Review of attachment 361466 [details] [review]: Marking as rejected as a better solution was also posted. ::: src/backends/meta-monitor-manager.c @@ +2628,3 @@ g_signal_emit_by_name (manager, "monitors-changed"); + + meta_backend_monitors_changed (manager->backend); This also seems off; we shouldn't tell the world about the change before actually having updated our own state.
Review of attachment 361473 [details] [review]: ::: src/backends/meta-monitor-manager.c @@ +2635,3 @@ + /* Order is important here, we need to emit this signal first to update + * MetaScreen (and workspaces) internal state first, then we update the scale + * factor to rebuild the views or we might experience crashes like bug #788860 */ I don't put many comments around normally, I thought it was just needed here because someone could be tempted to reorder things as normally we emit the signals as last thing, but it made more sense in the previous implementation, so I can do that. @@ +2640,3 @@ + g_signal_emit (manager, signals[MONITORS_CHANGED_INTERNAL], 0); + + meta_settings_update_ui_scaling_factor (settings); It was exaclty my idea... But I avoided to do this after our discussion about the fragility of connect-after, but in terms of code clean-less I'd preferred it too.
Review of attachment 361474 [details] [review]: ::: src/backends/meta-backend.c @@ +198,3 @@ } + + meta_cursor_renderer_force_update (priv->cursor_renderer); So it was my idea too, then... I preferred not to add even more patches to this bug until you didn't choose the preferred method.
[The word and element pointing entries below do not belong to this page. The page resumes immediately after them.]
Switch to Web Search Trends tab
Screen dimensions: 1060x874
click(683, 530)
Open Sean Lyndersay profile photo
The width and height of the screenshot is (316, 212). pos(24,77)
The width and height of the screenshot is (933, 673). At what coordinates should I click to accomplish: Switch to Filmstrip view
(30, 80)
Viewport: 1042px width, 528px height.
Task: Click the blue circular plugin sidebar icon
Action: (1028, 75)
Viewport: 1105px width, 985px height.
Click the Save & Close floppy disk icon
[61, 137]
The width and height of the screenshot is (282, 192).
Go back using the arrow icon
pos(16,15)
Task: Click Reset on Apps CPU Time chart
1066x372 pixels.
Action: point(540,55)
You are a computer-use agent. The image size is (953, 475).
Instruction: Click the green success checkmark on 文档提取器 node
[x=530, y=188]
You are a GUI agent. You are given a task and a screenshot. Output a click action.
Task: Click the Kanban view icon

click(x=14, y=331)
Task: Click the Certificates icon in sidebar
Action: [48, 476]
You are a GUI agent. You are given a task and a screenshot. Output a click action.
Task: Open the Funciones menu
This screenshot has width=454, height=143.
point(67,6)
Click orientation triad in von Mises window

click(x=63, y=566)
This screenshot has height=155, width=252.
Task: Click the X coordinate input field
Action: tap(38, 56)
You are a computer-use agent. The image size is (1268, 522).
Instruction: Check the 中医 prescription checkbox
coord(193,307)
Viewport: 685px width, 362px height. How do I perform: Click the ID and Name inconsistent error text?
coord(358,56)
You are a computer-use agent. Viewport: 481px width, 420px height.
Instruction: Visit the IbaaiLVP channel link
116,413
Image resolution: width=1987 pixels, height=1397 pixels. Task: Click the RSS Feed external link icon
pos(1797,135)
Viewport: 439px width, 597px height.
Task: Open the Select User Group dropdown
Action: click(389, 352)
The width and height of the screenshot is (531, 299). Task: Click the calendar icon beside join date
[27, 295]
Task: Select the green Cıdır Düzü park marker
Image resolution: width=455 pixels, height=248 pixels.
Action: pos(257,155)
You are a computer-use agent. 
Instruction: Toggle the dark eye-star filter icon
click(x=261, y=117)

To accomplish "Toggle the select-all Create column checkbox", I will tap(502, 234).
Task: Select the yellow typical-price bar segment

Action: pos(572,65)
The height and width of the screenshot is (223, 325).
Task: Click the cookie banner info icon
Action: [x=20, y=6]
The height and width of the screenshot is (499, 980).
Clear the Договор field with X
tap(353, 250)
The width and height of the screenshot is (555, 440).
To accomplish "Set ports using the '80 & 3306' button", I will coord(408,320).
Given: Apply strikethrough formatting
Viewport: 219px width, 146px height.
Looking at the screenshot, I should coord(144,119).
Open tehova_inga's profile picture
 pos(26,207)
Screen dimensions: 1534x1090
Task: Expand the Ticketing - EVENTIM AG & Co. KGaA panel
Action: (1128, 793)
But indeed it's something to split.
(In reply to Marco Trevisan (Treviño) from comment #20) > Review of attachment 361473 [details] [review] [review]: > > ::: src/backends/meta-monitor-manager.c > @@ +2635,3 @@ > + /* Order is important here, we need to emit this signal first to update > + * MetaScreen (and workspaces) internal state first, then we update the > scale > + * factor to rebuild the views or we might experience crashes like bug > #788860 */ > > I don't put many comments around normally, I thought it was just needed here > because someone could be tempted to reorder things as normally we emit the > signals as last thing, but it made more sense in the previous > implementation, so I can do that. I guess here it is relatively useful, but FWIW, the comment will be wrong once we land the no-xwayland patches (since there will be no more MetaScreen), so in this case I'd say the fact that we have two signals is documentation enough in the code (while blurbing about the reason about all of this in the commit message). > > @@ +2640,3 @@ > + g_signal_emit (manager, signals[MONITORS_CHANGED_INTERNAL], 0); > + > + meta_settings_update_ui_scaling_factor (settings); > > It was exaclty my idea... But I avoided to do this after our discussion > about the fragility of connect-after, but in terms of code clean-less I'd > preferred it too. My concern about connect-after fragility was on using it to determine order on the external signal.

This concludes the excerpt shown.